======== The data
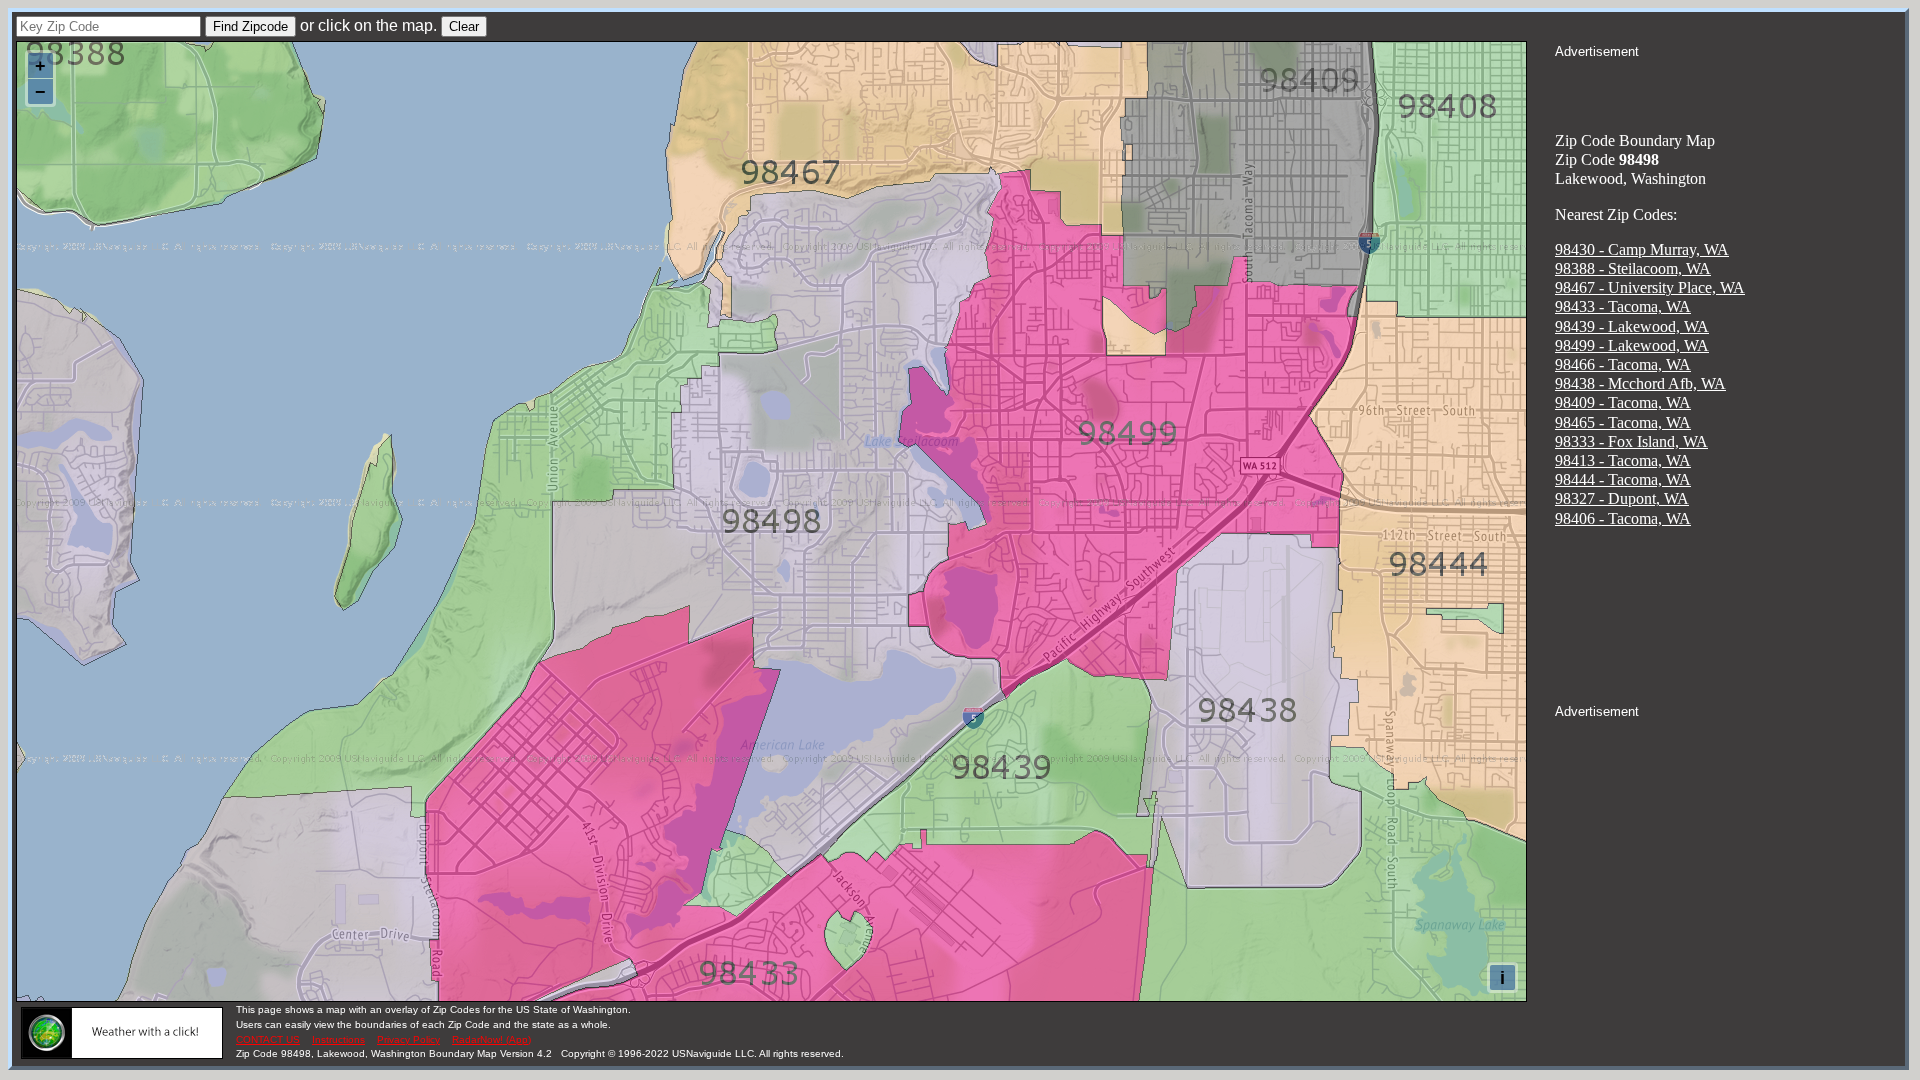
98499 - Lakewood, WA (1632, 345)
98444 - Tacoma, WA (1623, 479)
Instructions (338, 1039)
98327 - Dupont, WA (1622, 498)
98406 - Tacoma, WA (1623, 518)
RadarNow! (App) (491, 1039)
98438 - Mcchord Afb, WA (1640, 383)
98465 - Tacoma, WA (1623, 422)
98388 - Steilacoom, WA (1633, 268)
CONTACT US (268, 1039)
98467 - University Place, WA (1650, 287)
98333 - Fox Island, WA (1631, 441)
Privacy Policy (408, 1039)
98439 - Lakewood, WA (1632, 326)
================
======== The data
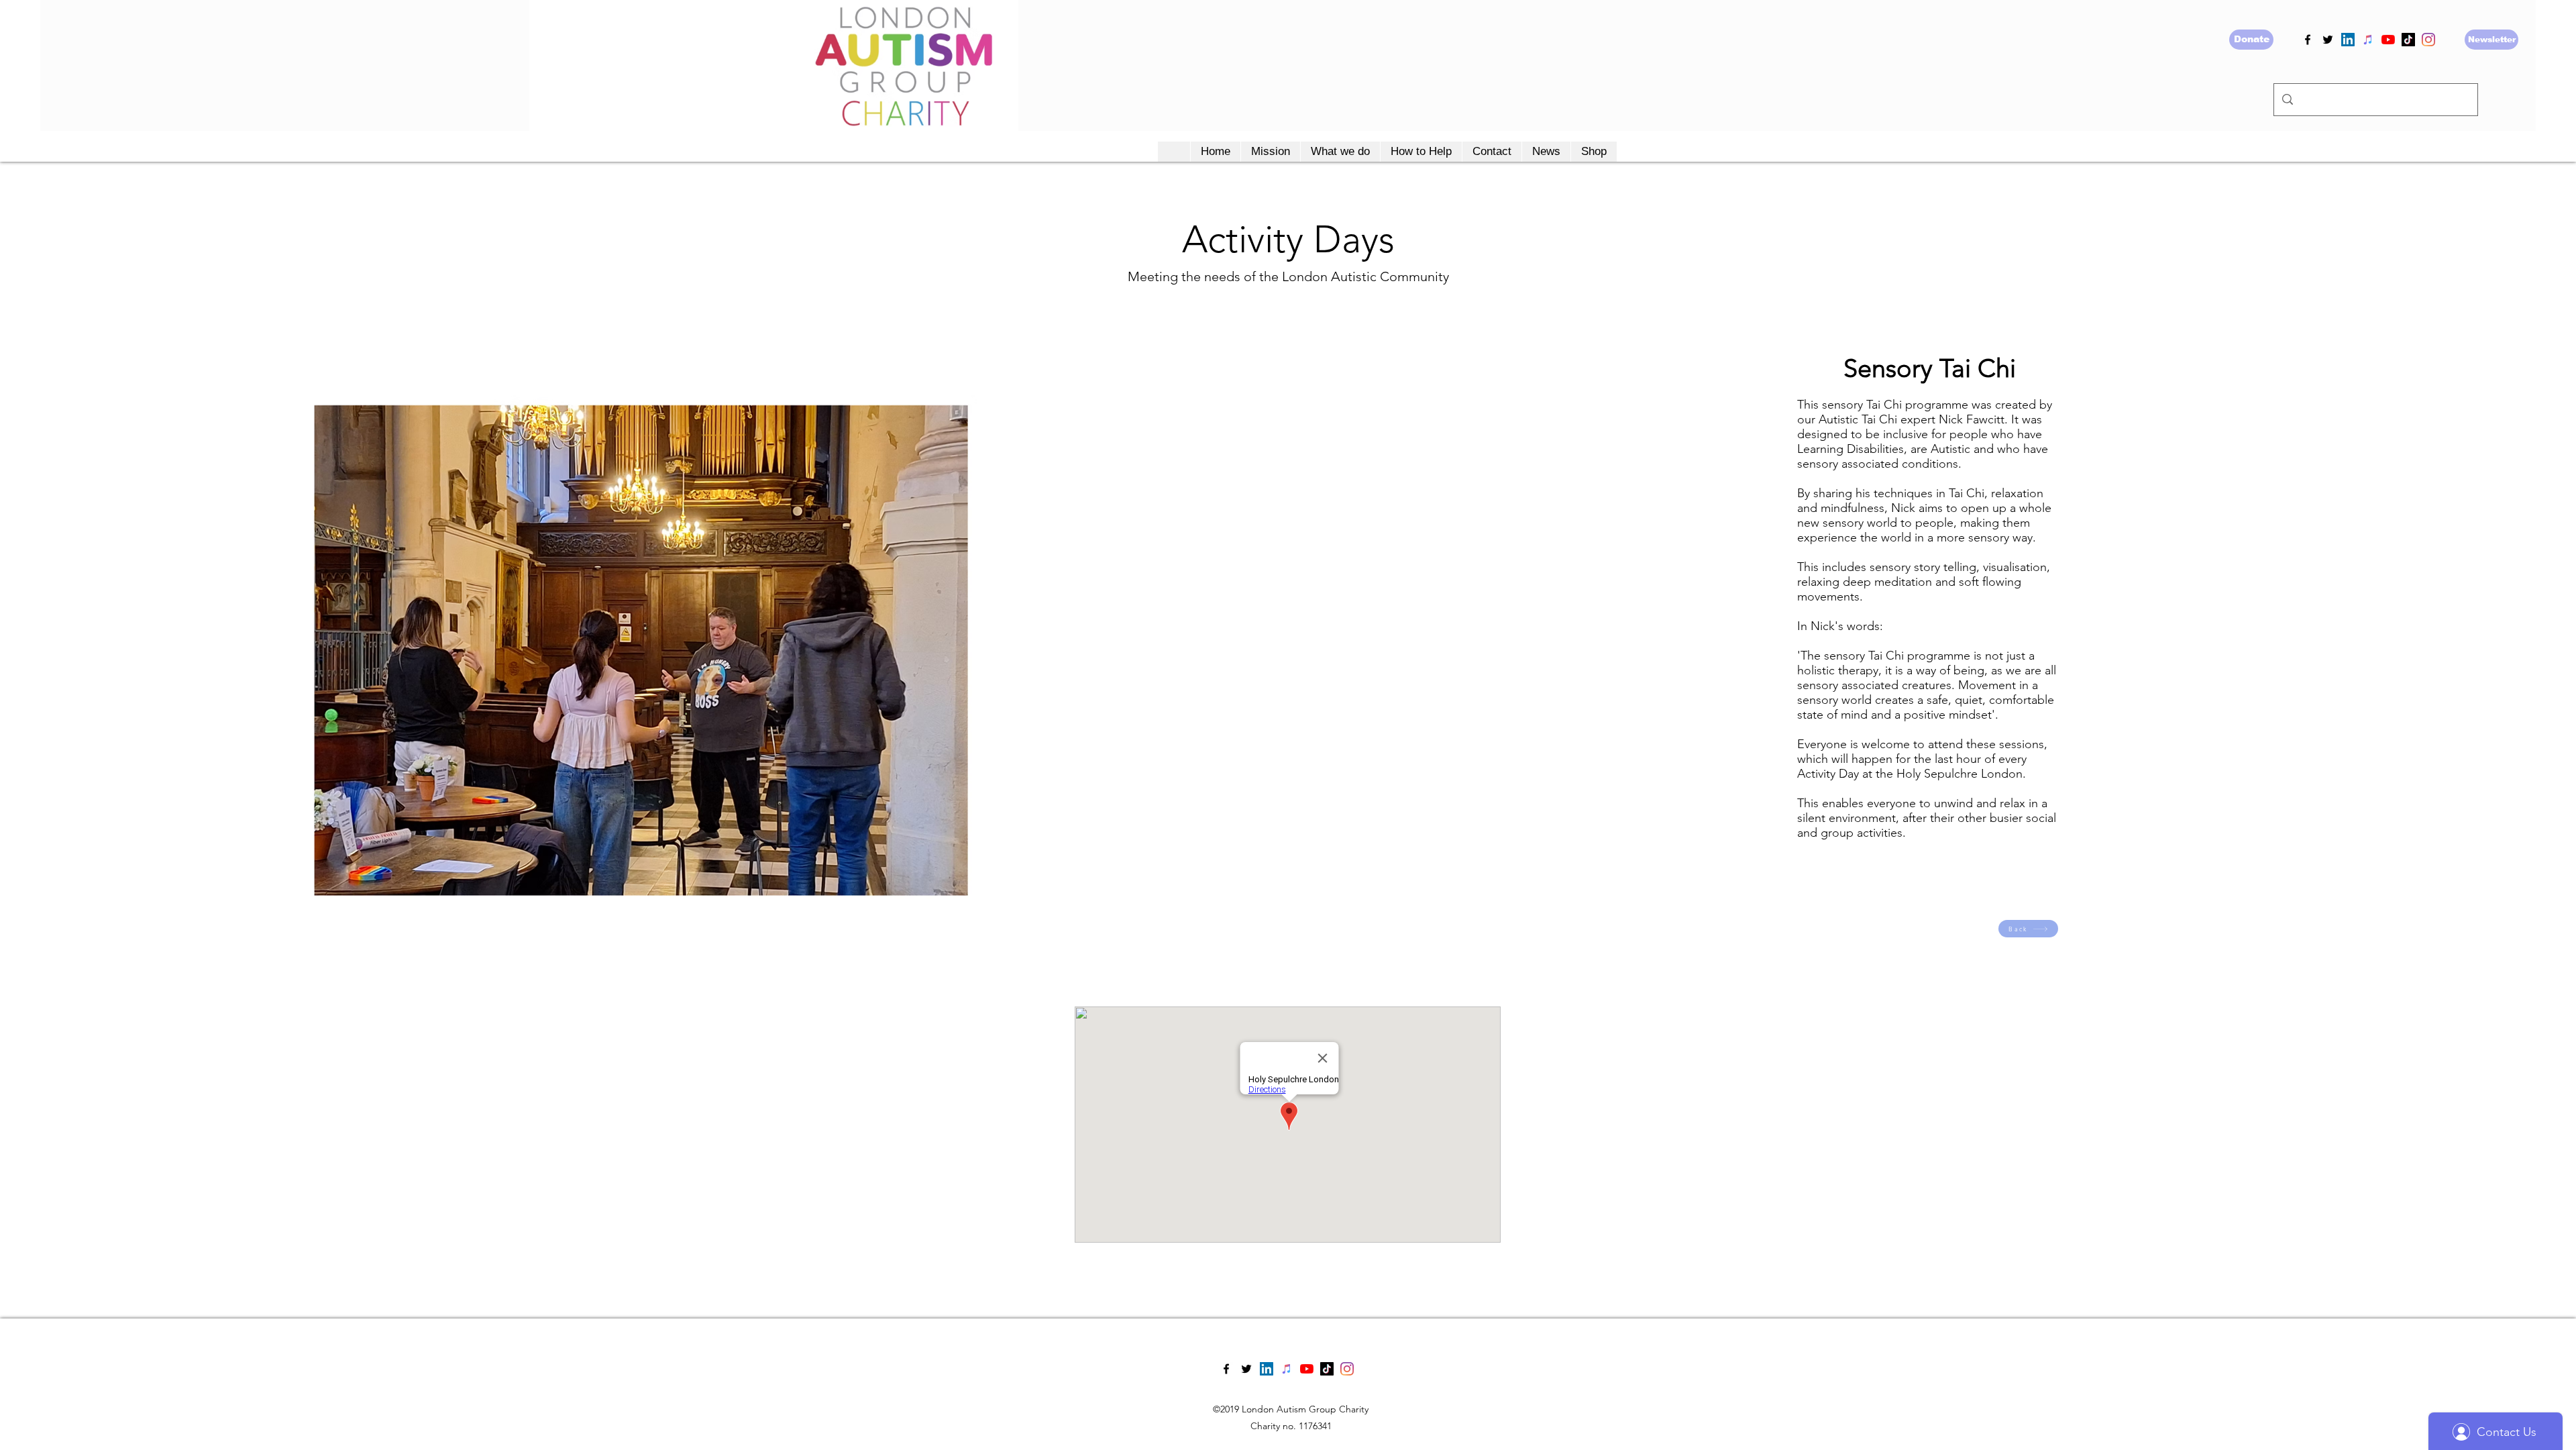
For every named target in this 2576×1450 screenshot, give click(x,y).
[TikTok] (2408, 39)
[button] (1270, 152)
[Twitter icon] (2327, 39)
================
======== The data
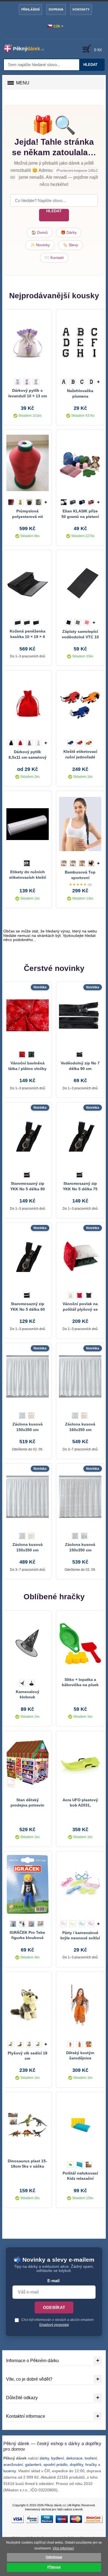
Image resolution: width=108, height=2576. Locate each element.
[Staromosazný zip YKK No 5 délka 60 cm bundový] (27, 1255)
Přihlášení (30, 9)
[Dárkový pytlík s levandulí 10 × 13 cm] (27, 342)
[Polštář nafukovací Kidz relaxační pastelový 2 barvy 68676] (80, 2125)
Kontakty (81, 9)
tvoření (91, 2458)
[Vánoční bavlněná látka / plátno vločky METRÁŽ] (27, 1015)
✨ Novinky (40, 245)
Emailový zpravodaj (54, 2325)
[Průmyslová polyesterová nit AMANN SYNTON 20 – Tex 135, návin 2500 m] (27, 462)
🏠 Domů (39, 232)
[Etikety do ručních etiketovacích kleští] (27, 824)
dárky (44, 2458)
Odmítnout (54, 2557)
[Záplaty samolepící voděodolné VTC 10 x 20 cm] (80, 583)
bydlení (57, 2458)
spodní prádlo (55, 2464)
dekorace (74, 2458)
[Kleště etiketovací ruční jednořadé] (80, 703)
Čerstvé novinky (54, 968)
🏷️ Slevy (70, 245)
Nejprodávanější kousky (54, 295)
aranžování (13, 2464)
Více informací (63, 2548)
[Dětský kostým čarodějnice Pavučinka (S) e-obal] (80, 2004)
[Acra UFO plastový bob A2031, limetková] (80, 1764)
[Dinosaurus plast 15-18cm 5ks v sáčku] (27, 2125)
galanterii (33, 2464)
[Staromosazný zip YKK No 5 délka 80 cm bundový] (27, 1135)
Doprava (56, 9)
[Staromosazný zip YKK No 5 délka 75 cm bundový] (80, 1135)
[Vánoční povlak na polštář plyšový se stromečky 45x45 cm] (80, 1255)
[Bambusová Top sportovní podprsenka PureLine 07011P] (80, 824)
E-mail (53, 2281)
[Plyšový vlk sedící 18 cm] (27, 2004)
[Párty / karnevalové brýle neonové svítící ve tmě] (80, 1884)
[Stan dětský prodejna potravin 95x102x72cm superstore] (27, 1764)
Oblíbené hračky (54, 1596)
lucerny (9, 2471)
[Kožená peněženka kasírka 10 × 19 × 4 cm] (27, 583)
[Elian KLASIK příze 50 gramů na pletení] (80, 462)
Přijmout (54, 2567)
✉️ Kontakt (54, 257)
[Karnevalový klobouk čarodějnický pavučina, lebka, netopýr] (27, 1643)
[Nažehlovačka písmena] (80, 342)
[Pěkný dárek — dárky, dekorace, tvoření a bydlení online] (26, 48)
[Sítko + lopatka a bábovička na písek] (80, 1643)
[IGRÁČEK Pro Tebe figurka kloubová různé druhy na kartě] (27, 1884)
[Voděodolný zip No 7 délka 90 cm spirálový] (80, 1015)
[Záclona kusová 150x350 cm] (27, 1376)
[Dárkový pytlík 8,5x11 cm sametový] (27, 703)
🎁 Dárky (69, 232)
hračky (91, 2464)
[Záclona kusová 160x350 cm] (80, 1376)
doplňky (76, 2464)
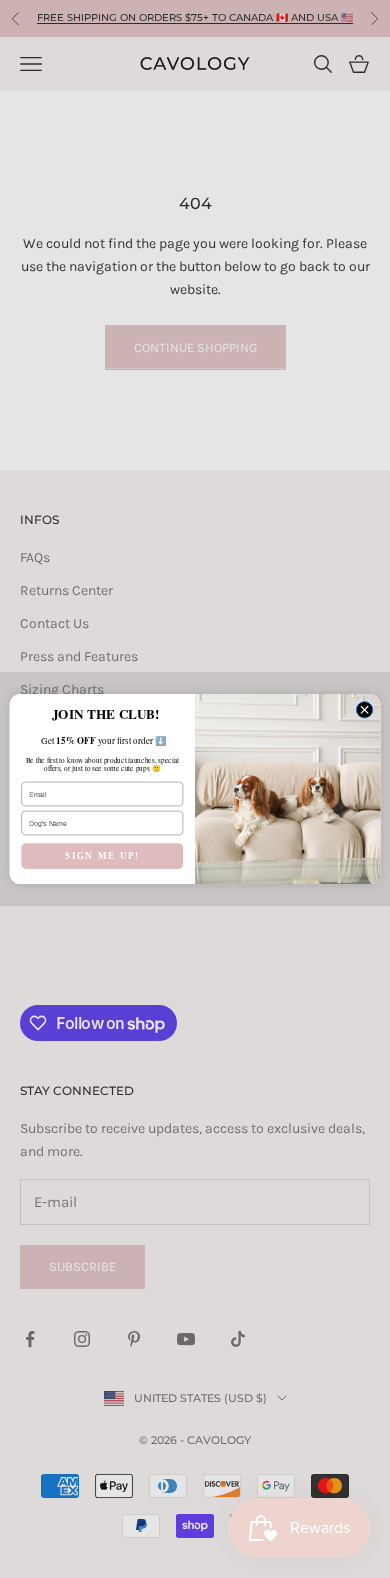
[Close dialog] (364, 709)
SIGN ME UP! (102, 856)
================
_What is needed_.
Look above for the line with "[Bambusová Top sportovní", then print it and each line after it down to and including the line with "SIGN ME UP! (102, 856)". Leave out the pictures and keep the wording exact.

_Your response_.
[Bambusová Top sportovní podprsenka PureLine 07011P] (80, 824)
E-mail (53, 2281)
[Plyšový vlk sedící 18 cm] (27, 2004)
[Párty / karnevalové brýle neonové svítící ve tmě] (80, 1884)
[Stan dětský prodejna potravin 95x102x72cm superstore] (27, 1764)
Oblíbené hračky (54, 1596)
lucerny (9, 2471)
[Kožená peněženka kasírka 10 × 19 × 4 cm] (27, 583)
[Elian KLASIK příze 50 gramů na pletení] (80, 462)
Přijmout (54, 2567)
✉️ Kontakt (54, 257)
[Karnevalový klobouk čarodějnický pavučina, lebka, netopýr] (27, 1643)
[Nažehlovačka písmena] (80, 342)
[Pěkný dárek — dárky, dekorace, tvoření a bydlení online] (26, 48)
[Sítko + lopatka a bábovička na písek] (80, 1643)
[IGRÁČEK Pro Tebe figurka kloubová různé druhy na kartě] (27, 1884)
[Voděodolný zip No 7 délka 90 cm spirálový] (80, 1015)
[Záclona kusová 150x350 cm] (27, 1376)
[Dárkový pytlík 8,5x11 cm sametový] (27, 703)
🎁 Dárky (69, 232)
hračky (91, 2464)
[Záclona kusová 160x350 cm] (80, 1376)
doplňky (76, 2464)
[Close dialog] (364, 709)
SIGN ME UP! (102, 856)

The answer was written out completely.